Start of Block

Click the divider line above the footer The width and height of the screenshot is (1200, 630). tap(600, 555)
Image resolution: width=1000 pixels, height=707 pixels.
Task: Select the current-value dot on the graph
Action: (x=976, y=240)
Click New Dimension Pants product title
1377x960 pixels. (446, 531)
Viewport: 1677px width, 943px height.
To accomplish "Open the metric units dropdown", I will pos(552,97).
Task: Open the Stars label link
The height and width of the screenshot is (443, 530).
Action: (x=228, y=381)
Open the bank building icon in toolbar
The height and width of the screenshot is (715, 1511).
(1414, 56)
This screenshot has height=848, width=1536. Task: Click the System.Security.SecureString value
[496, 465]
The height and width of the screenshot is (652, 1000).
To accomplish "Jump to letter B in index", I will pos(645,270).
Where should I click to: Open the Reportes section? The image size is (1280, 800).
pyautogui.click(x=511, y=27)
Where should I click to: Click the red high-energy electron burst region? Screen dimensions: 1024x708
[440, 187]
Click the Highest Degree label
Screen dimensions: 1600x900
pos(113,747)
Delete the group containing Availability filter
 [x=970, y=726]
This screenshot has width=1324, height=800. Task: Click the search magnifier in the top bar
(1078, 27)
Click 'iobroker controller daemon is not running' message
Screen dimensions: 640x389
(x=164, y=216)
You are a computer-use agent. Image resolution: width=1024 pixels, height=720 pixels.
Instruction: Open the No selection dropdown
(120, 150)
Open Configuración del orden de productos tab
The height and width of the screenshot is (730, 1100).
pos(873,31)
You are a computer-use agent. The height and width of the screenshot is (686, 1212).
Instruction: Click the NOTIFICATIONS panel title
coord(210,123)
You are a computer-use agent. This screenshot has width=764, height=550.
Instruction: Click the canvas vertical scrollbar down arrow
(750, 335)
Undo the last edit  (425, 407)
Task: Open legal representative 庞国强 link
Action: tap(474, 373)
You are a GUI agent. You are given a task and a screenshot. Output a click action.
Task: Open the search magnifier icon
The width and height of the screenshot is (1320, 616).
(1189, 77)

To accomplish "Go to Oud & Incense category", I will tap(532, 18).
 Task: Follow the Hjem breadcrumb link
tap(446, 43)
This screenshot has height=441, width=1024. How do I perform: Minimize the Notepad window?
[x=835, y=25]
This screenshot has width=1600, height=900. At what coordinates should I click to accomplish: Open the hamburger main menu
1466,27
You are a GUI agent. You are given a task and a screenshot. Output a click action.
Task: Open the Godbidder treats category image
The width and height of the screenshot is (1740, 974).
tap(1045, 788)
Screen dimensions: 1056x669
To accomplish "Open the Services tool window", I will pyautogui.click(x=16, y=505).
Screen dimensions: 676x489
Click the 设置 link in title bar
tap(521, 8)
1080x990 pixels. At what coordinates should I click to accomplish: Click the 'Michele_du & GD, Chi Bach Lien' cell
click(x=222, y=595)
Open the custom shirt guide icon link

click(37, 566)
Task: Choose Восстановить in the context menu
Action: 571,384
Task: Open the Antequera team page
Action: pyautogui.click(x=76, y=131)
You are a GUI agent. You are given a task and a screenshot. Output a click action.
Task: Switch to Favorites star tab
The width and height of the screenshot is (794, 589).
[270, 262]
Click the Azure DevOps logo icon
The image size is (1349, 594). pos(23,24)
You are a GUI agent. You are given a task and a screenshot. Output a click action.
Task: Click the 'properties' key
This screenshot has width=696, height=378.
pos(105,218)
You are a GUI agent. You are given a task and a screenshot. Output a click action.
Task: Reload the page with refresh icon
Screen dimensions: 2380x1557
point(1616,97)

End of Block

__Problem details__
Please reproduce the closing stretch of the records, from the line with "Task: Click the 'properties' key" through the last line, exactly as it stands.

__Task response__
Task: Click the 'properties' key
This screenshot has width=696, height=378.
pos(105,218)
You are a GUI agent. You are given a task and a screenshot. Output a click action.
Task: Reload the page with refresh icon
Screen dimensions: 2380x1557
point(1616,97)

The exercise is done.